Plan B for the Pro-Migration Advocates

By David North on January 14, 2011

Now that "comprehensive immigration reform" is either dead or in slumber for the next two years, the pro-migration people have come up with a somewhat different approach, and it was discussed at a meeting in Washington Thursday.

It is useful to note that the pro-migration advocates, though allied with each other, come in three different groupings. There are the employers, who want lower wages; there are the ethnic organizations who say, in effect, "Let My People In"; and then there are the intellectuals, represented Thursday at a session of the foundation-supported Migration Policy Institute.

On display Thursday was a gently stated, appropriately nuanced discussion of how to deal with immigration policy. The principal speaker was Harry J. Holzer, a former chief economist at the U.S. Department of Labor, and now a Professor of Public Policy at Georgetown University. There were friendly comments from Doris Meissner, one-time INS Commissioner and an MPI official, Demetrious Papademetriou, also ex-DOL and President of MPI, and Darrell West of the Brookings Institution.

MPI had just issued Holzer's new paper "Immigration Policy and Less-Skilled Workers in the United States: Reflections on Future Directions for Reform."

Holzer is frankly pro-immigration, but is honest enough to admit that it can be hard on less-skilled resident workers, and particularly black males. He speaks of, among other things, increasing the costs for illegal immigrants, and increasing the benefits for those in legal status, as part of a scheme to restore some order in the labor market. He is an enthusiastic supporter of high-skilled immigration and mentioned no adverse impacts on high-skilled resident workers, which I think is a mistake.

He is also honest enough to acknowledge that it is not only employers who benefit from low-wage workers, it is also consumers generally, including, he said, to a white-collar, well-educated audience, "people like you." He spoke of how international migration increased the supply of nannies and people who work in "the restaurants that you like."

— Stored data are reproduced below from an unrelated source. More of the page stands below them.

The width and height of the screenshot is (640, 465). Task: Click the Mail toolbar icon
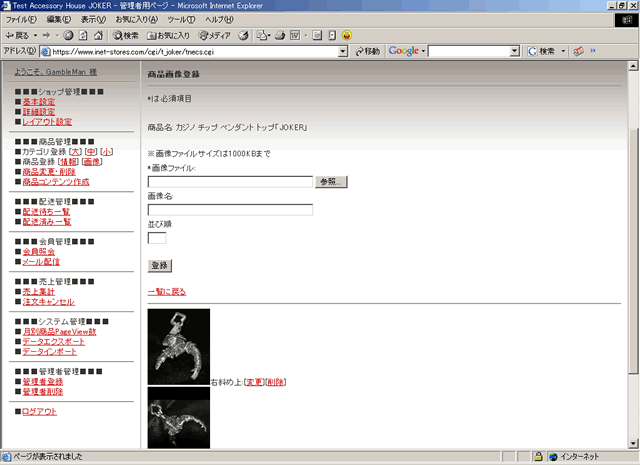(262, 35)
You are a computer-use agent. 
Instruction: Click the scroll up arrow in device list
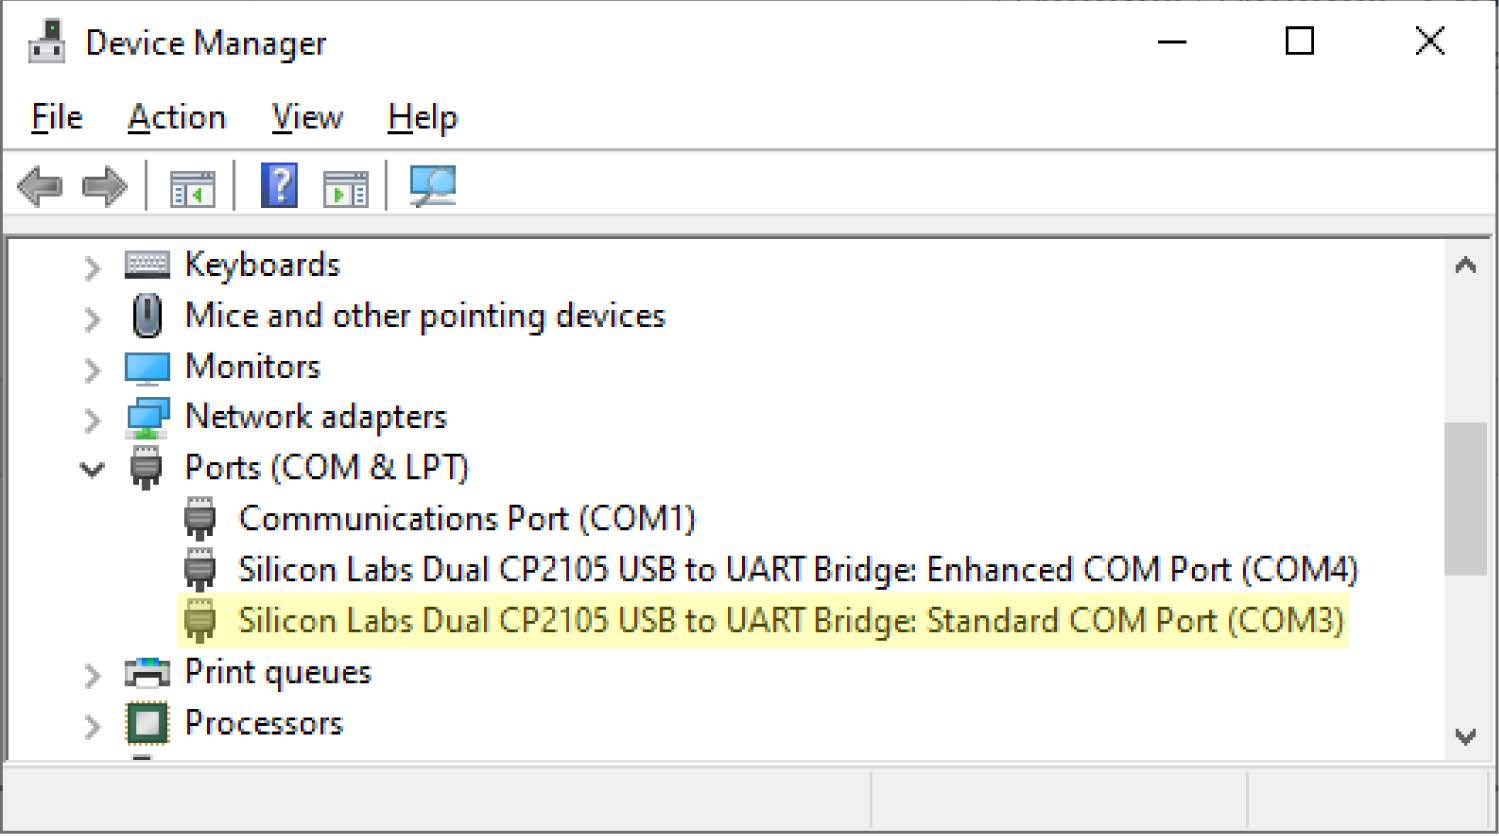pos(1465,266)
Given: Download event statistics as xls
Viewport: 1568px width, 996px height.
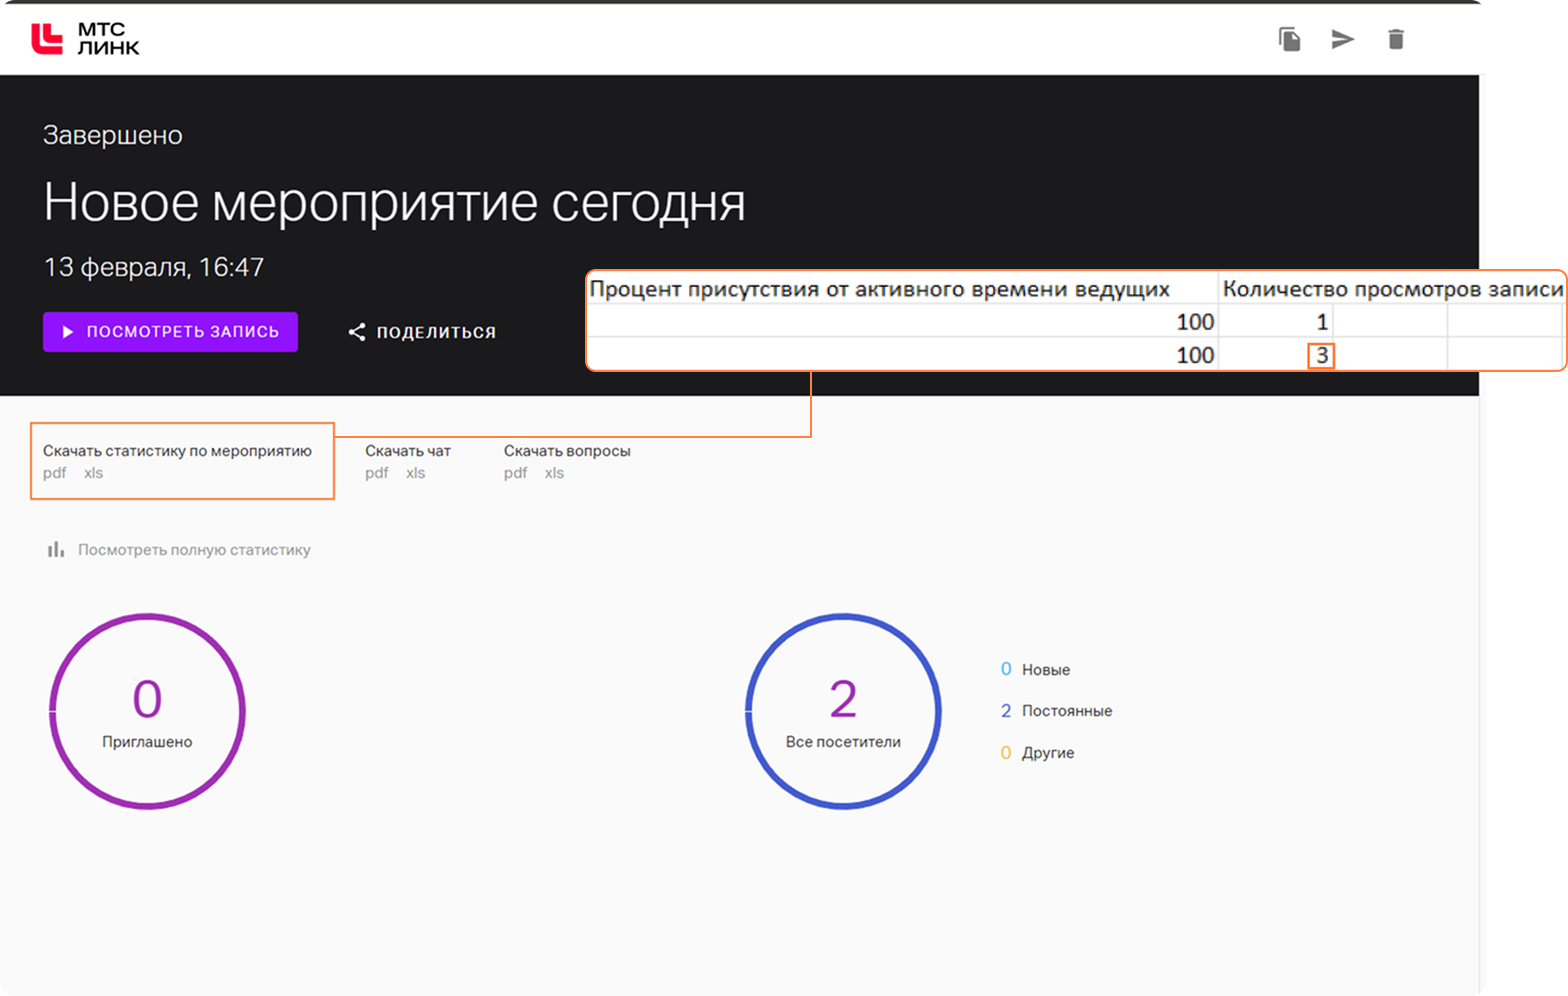Looking at the screenshot, I should [x=93, y=473].
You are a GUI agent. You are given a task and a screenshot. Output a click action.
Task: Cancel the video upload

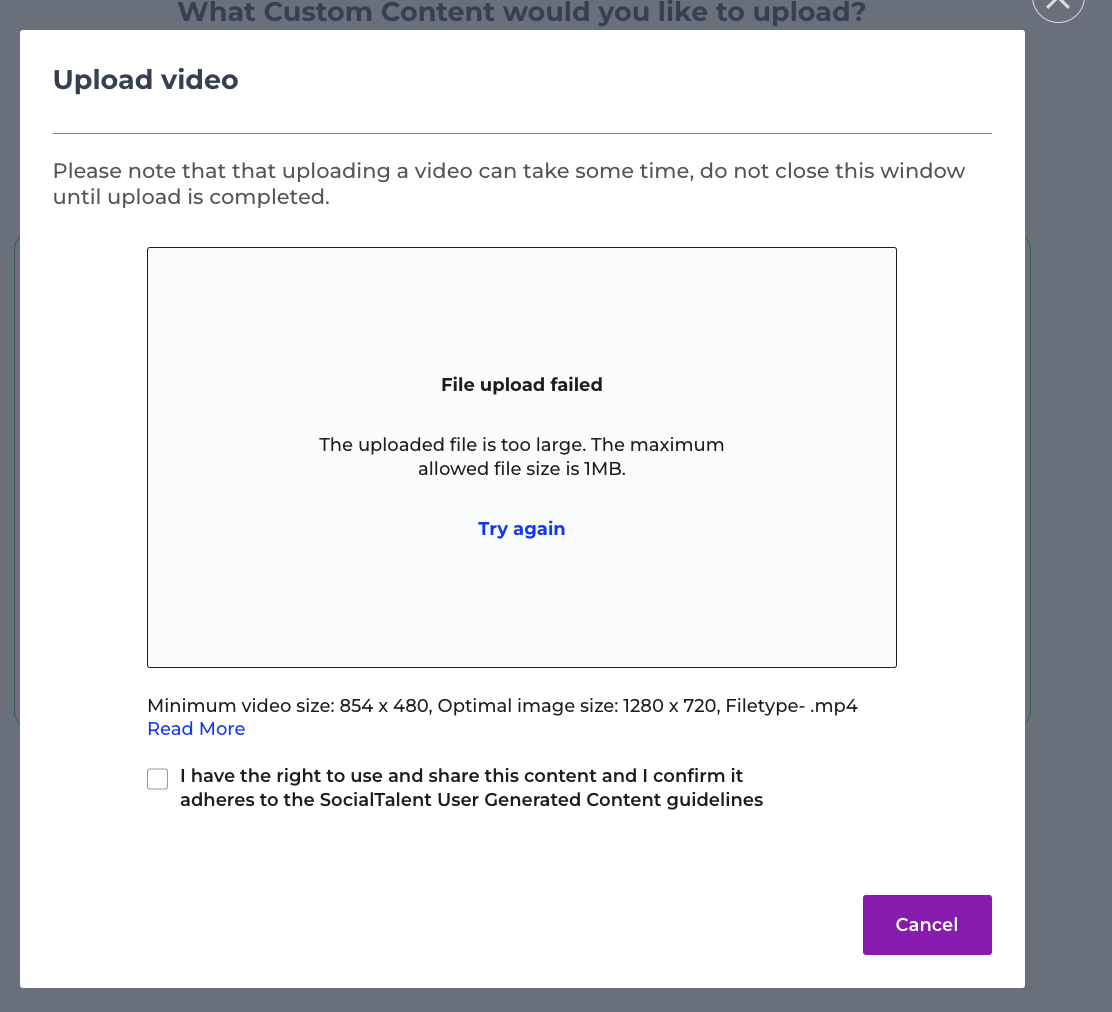[927, 925]
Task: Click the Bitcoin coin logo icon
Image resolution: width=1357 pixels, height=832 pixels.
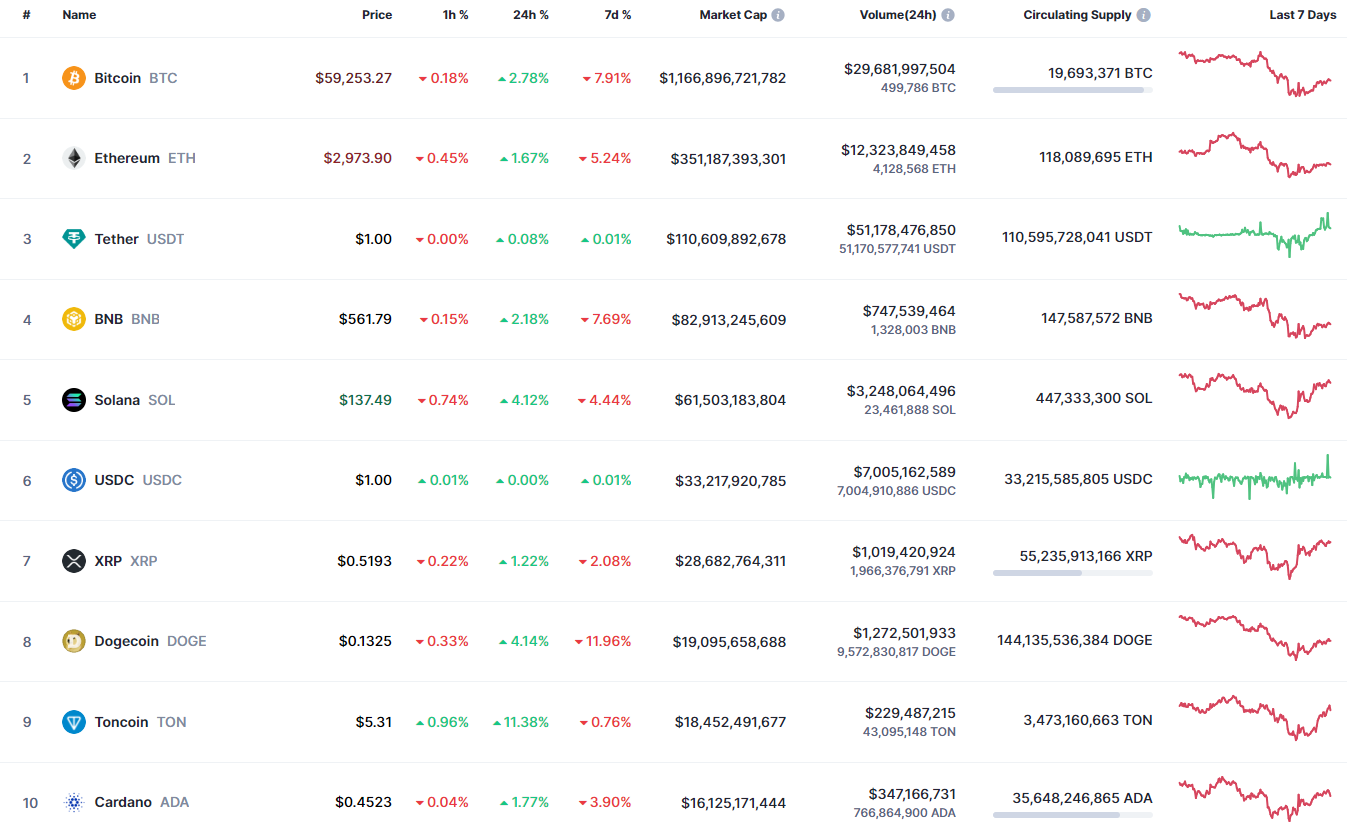Action: [74, 78]
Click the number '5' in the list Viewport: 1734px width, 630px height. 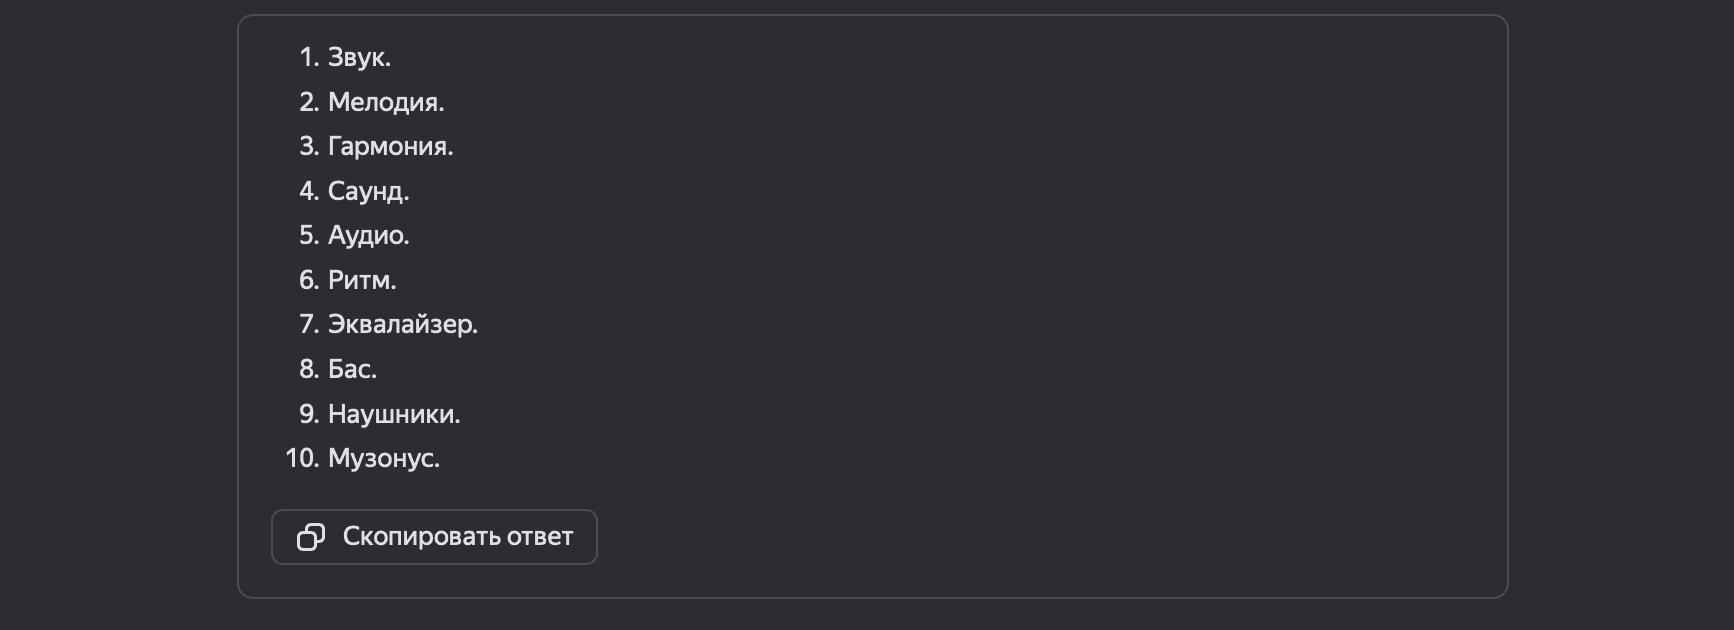pos(306,236)
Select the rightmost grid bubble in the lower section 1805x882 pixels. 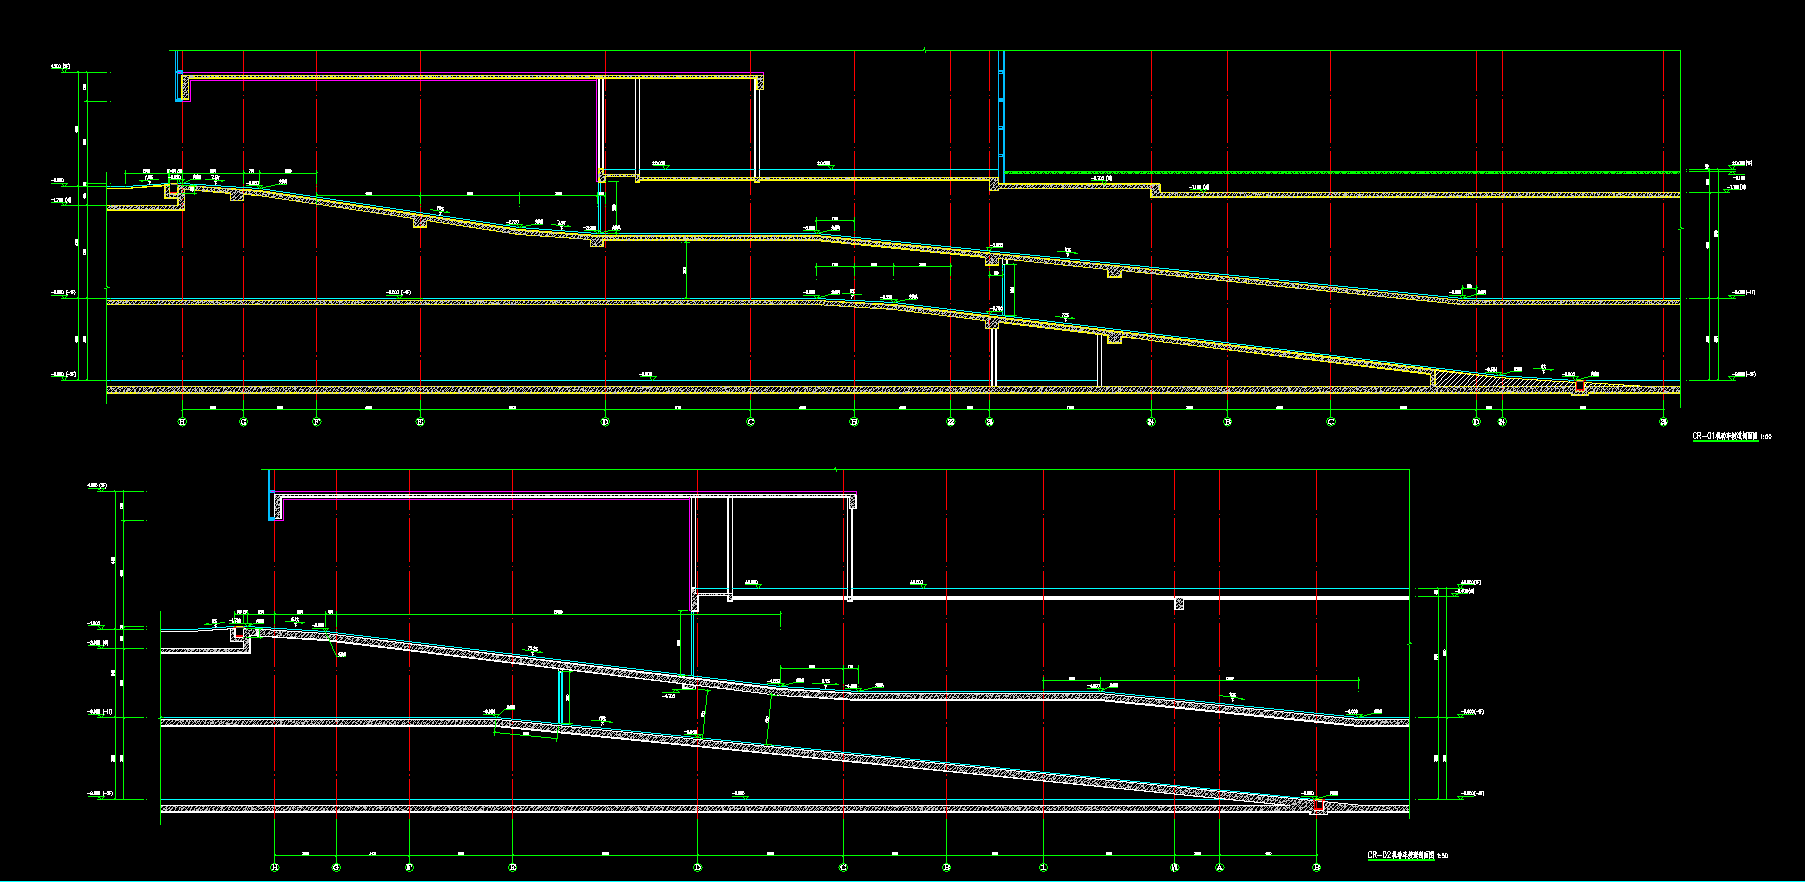pos(1317,867)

I had not met him before, and I do not agree with him on many of his policies, but he does make a good impression. I was, however, somewhat discouraged not to hear anything, from this economist, at least at that event, regarding how immigration helps broaden the gap between the rich and the poor.

He also made the useful point that no matter how many more Border Patrol agents are hired, that will make no impact on the "forty percent or so of the undocumented alien population who came here legally, and who overstayed their visas." He did not, however, follow this thought with any suggestions regarding upgrading interior enforcement to apprehend such persons.

Although he made other points, these four stuck with me:

  • There should be a new administrative visa, that will let workers come into this country without ties to an employer; a visa that could, under some circumstances, be converted to permanent legal status.

  • The number of employment-based visas should be regulated, not by the Congress, but by a standing commission, that would lift and lower the numbers to be admitted to match economic conditions. (I have argued against that position in an August 2010 CIS Backgrounder.)

  • Low wages caused by the large numbers of low-skilled immigrants, both legal and illegal, should be corrected not by limiting the number of immigrants, but by better enforcement of (a perhaps higher) minimum wage.

  • And, as he writes in his report, there should be: "employer visa fees sufficient to offset some of the costs that low-skilled immigration imposes on American workers in similar jobs and on public finances at the local level."

While I am totally supportive of a higher minimum wage much more vigorously enforced, and while I think employers in the foreign worker programs are getting away with murder as far as the minimal fees they pay, I find his last two points somewhat unrealistic in terms of the real politics of this country.

While various administrations have been happy to beef up the Border Patrol to something like 20,000 agents, to enforce one part of the immigration law in one part of the country, there are fewer than 2,000 minimum wage investigators, to enforce the minimum wage law nationwide. Similarly, large portions of the higher fees established for the better enforcement of the H-1B program, for instance, have been siphoned off for other governmental programs.